Italy facing EC penalties over ILVA
Steel plant in southern Italy deemed health, environment threat26 September, 14:10
"The Italian authorities had plenty of time to ensure that the environmental provisions for ILVA in Taranto were met," Environment Commissioner Janez Potocnik told ANSA. "What has (happened with) ILVA is a clear example of the failure to adopt appropriate measures to protect human health and the environment".
By sending a formal notice, the EC has taken the first step in its infraction procedures process against Italy for failing to ensure that ILVA's Taranto plant meets EU requirements concerning industrial emissions creating "serious consequences for human health and the environment". Italy has been given two months to respond to the Commission, which said in a statement that it was acting on several complaints from citizens and NGOs in the Taranto area.
The long-running battle involves Europe's largest steel plant, which is located in the southern port city of Taranto and for years has been condemned by environmental and health activists who claim the plant has caused dangerous levels of pollution.
Prosecutors moved in July 2012 to shut down the plant, which employs about 12,000 people directly in a region with high levels of unemployment.
Government, unions, and the company that owns the plant pushed back, seeking ways to keep the plant operating while making expensive but essential environmental upgrades.
The previous Italian government even launched a "Save ILVA" campaign late last year with measures designed to keep the company operating and workers employed during the upgrades.
Complicating matters still more, the Riva group, which owns this and other smaller plants in Italy, has recently been hit serious legal and financial troubles.
Several weeks ago, prosecutors asked the courts to indict Emilio Riva, the Riva group's chairman, on charges of massive tax fraud.
Milan prosecutor Francesco Greco accused Riva, and two other former executives of the steelmaker, of evading 52 million euros in taxes dating back to 2007.
The EC says that Italy has a responsibility to meet its European obligations on health and environment and, according to its statement, Italy is "failing to ensure that so far ILVA Taranto meet the requirements of the EU concerning industrial emissions".
According to the EC, "most of the problems stem from a failure to reduce the high level of uncontrolled emissions generated during the steel production process," it said in its statement.
"Tests have shown heavy pollution of the air, soil, surface and ground waters both at the ILVA site and in nearby inhabited areas of the city of Taranto.
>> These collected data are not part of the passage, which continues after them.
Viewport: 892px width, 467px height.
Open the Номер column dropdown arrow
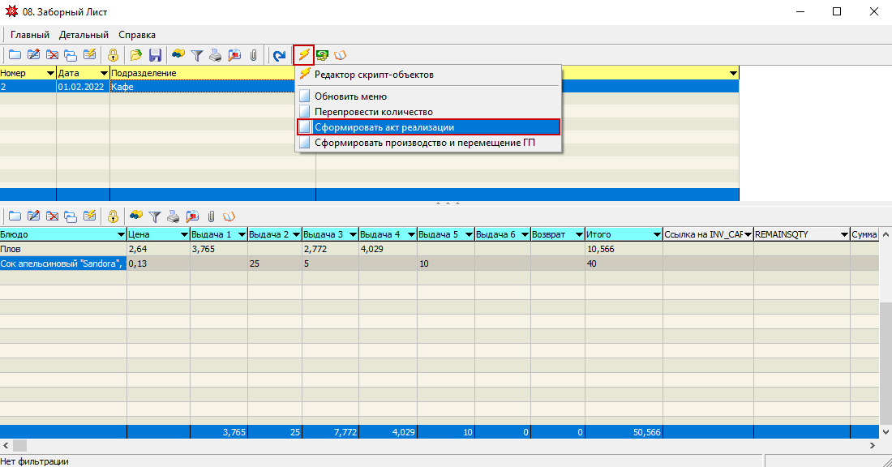[x=50, y=74]
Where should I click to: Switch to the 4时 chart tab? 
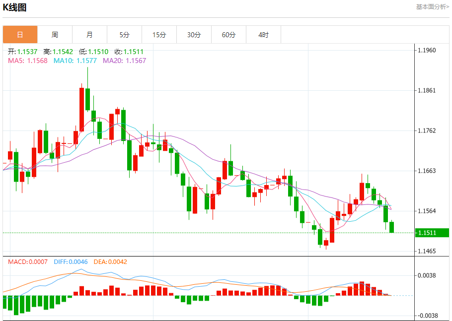point(264,35)
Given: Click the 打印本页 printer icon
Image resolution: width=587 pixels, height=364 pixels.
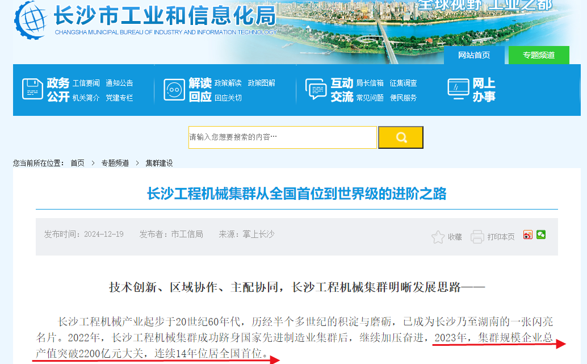Looking at the screenshot, I should [x=477, y=237].
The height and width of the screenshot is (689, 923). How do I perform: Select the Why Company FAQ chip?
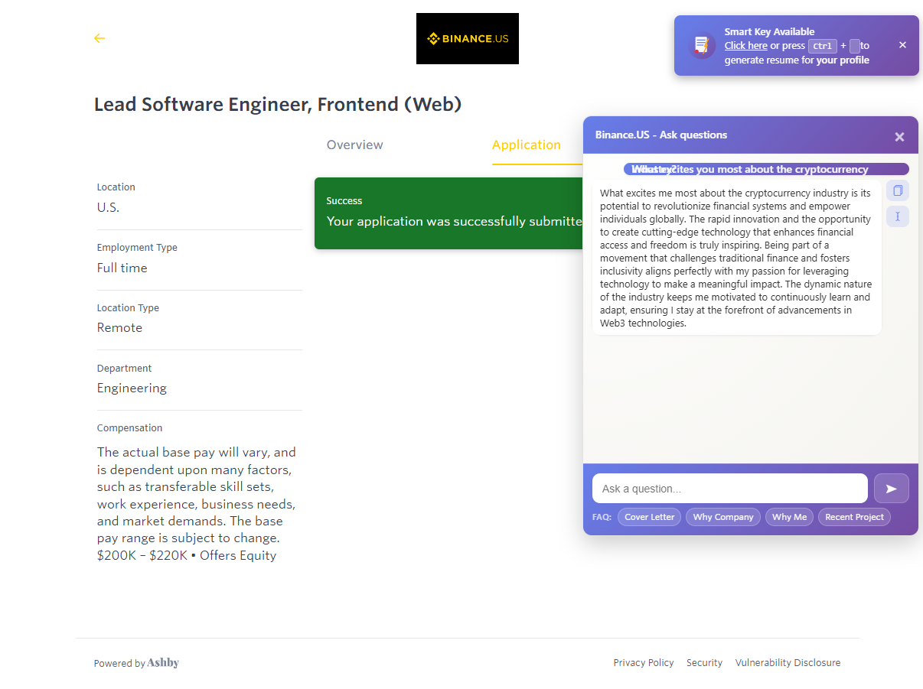coord(722,517)
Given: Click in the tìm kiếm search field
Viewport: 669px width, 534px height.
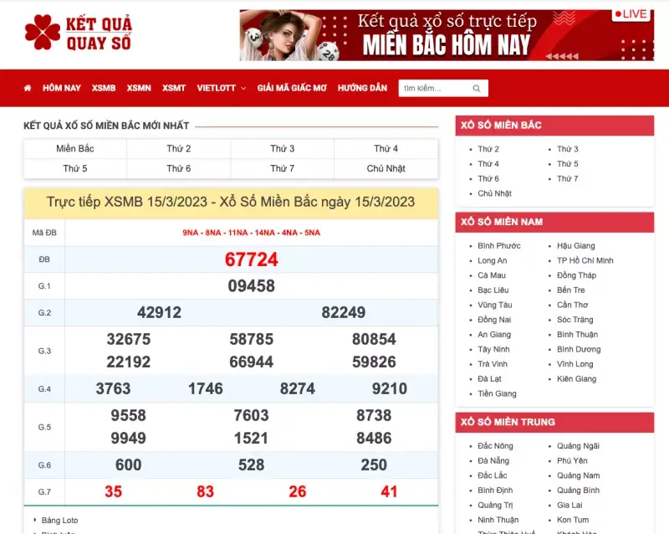Looking at the screenshot, I should point(433,88).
The contamination of the Tamburi quarter in the city of Taranto in particular can be attributed to the operation of the steel plant".
Potocnik told ANSA that he hopes a solution can be found working with the Italian government.
"We look forward to discussing with Italy on how the problems can Ilva Taranto be solved," said Potocnik.
"We look forward to, as soon as possible, effective solutions to environmental problems".